Saved entries
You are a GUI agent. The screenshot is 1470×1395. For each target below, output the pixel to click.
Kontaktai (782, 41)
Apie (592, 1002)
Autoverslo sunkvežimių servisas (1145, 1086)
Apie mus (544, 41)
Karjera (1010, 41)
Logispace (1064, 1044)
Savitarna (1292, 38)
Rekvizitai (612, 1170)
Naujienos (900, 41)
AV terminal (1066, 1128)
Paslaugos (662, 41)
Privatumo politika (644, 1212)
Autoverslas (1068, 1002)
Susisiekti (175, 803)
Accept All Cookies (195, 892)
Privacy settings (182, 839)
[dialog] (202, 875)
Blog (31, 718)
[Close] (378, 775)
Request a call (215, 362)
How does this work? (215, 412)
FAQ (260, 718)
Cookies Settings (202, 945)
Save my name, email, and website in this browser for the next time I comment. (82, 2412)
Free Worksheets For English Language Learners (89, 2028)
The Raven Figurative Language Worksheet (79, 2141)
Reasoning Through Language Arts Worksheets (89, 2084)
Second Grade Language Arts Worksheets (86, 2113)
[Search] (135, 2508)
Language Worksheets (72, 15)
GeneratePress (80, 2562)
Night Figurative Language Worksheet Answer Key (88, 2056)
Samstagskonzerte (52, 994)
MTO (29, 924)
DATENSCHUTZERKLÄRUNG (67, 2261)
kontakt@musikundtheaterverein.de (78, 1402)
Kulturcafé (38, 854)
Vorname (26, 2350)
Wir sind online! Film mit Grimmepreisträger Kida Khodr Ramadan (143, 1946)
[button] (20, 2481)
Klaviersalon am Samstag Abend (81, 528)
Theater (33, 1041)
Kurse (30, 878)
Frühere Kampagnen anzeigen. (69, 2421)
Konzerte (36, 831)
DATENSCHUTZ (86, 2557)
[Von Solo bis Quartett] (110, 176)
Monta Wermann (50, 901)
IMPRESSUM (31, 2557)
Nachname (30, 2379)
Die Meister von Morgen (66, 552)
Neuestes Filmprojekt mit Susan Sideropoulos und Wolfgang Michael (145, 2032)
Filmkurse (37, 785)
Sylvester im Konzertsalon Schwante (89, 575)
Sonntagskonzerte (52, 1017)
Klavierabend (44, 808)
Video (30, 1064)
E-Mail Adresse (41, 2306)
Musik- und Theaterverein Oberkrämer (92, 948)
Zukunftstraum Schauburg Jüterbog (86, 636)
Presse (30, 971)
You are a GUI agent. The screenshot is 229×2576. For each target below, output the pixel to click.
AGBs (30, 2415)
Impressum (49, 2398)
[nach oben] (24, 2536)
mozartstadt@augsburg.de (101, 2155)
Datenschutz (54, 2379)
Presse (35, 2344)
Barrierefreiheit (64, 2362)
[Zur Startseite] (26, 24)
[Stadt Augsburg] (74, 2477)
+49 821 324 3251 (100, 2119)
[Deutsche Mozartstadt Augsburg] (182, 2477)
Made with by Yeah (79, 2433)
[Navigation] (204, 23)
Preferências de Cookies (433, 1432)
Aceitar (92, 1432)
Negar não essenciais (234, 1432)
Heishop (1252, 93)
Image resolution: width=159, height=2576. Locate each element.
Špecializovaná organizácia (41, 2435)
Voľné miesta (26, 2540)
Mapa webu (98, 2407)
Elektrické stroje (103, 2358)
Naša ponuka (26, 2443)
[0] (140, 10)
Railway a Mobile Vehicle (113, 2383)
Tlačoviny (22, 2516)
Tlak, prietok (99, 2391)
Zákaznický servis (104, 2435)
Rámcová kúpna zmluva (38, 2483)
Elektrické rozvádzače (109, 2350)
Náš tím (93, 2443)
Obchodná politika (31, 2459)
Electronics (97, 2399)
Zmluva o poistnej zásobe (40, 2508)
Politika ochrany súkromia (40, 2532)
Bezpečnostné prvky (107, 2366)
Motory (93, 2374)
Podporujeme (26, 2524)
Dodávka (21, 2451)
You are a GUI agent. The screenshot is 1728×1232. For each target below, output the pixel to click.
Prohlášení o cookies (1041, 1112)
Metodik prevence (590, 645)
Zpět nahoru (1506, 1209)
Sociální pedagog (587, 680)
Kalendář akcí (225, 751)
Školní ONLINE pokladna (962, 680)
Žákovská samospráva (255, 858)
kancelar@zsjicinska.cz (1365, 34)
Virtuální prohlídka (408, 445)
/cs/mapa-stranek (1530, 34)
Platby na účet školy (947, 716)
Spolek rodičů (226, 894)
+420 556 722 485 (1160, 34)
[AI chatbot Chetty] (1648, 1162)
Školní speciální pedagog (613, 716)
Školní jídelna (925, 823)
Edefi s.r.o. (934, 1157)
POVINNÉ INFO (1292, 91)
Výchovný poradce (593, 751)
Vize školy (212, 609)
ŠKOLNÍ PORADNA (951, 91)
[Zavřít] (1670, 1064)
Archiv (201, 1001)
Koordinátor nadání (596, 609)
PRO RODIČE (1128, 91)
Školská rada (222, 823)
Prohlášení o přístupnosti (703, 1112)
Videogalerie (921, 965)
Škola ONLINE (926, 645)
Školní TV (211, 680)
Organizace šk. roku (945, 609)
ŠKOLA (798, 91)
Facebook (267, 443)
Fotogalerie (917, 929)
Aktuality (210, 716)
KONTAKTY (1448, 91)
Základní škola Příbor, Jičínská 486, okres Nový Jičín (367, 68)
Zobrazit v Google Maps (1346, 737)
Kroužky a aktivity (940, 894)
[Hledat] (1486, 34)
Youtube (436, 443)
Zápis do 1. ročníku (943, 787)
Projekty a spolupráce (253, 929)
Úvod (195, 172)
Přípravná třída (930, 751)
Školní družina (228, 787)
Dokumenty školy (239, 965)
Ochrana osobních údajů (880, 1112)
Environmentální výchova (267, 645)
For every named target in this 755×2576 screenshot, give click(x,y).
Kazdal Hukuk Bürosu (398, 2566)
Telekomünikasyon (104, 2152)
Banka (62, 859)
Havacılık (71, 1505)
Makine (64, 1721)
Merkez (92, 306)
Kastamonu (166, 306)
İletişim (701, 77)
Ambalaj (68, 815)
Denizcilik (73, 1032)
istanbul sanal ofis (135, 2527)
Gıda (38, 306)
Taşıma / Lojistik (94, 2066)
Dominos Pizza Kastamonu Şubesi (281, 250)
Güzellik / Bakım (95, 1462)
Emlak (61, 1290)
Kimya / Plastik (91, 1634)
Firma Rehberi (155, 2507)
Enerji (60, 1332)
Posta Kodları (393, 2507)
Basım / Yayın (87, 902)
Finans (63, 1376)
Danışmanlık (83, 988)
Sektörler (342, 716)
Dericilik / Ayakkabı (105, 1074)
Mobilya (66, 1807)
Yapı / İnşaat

** TASK TO COMPLETE **
Set down, exactly as they appear above, all lines from the one that has "Elektrické stroje (103, 2358)" down to the one that has "485 (1160, 34)", including those two and no others.

** RESPONSE FOR THIS EXERCISE **
Elektrické stroje (103, 2358)
Naša ponuka (26, 2443)
[0] (140, 10)
Railway a Mobile Vehicle (113, 2383)
Tlačoviny (22, 2516)
Tlak, prietok (99, 2391)
Zákaznický servis (104, 2435)
Rámcová kúpna zmluva (38, 2483)
Elektrické rozvádzače (109, 2350)
Náš tím (93, 2443)
Obchodná politika (31, 2459)
Electronics (97, 2399)
Zmluva o poistnej zásobe (40, 2508)
Politika ochrany súkromia (40, 2532)
Bezpečnostné prvky (107, 2366)
Motory (93, 2374)
Podporujeme (26, 2524)
Dodávka (21, 2451)
You are a GUI agent. The screenshot is 1728×1232. For each target below, output the pixel to click.
Prohlášení o cookies (1041, 1112)
Metodik prevence (590, 645)
Zpět nahoru (1506, 1209)
Sociální pedagog (587, 680)
Kalendář akcí (225, 751)
Školní ONLINE pokladna (962, 680)
Žákovská samospráva (255, 858)
kancelar@zsjicinska.cz (1365, 34)
Virtuální prohlídka (408, 445)
/cs/mapa-stranek (1530, 34)
Platby na účet školy (947, 716)
Spolek rodičů (226, 894)
+420 556 722 485 (1160, 34)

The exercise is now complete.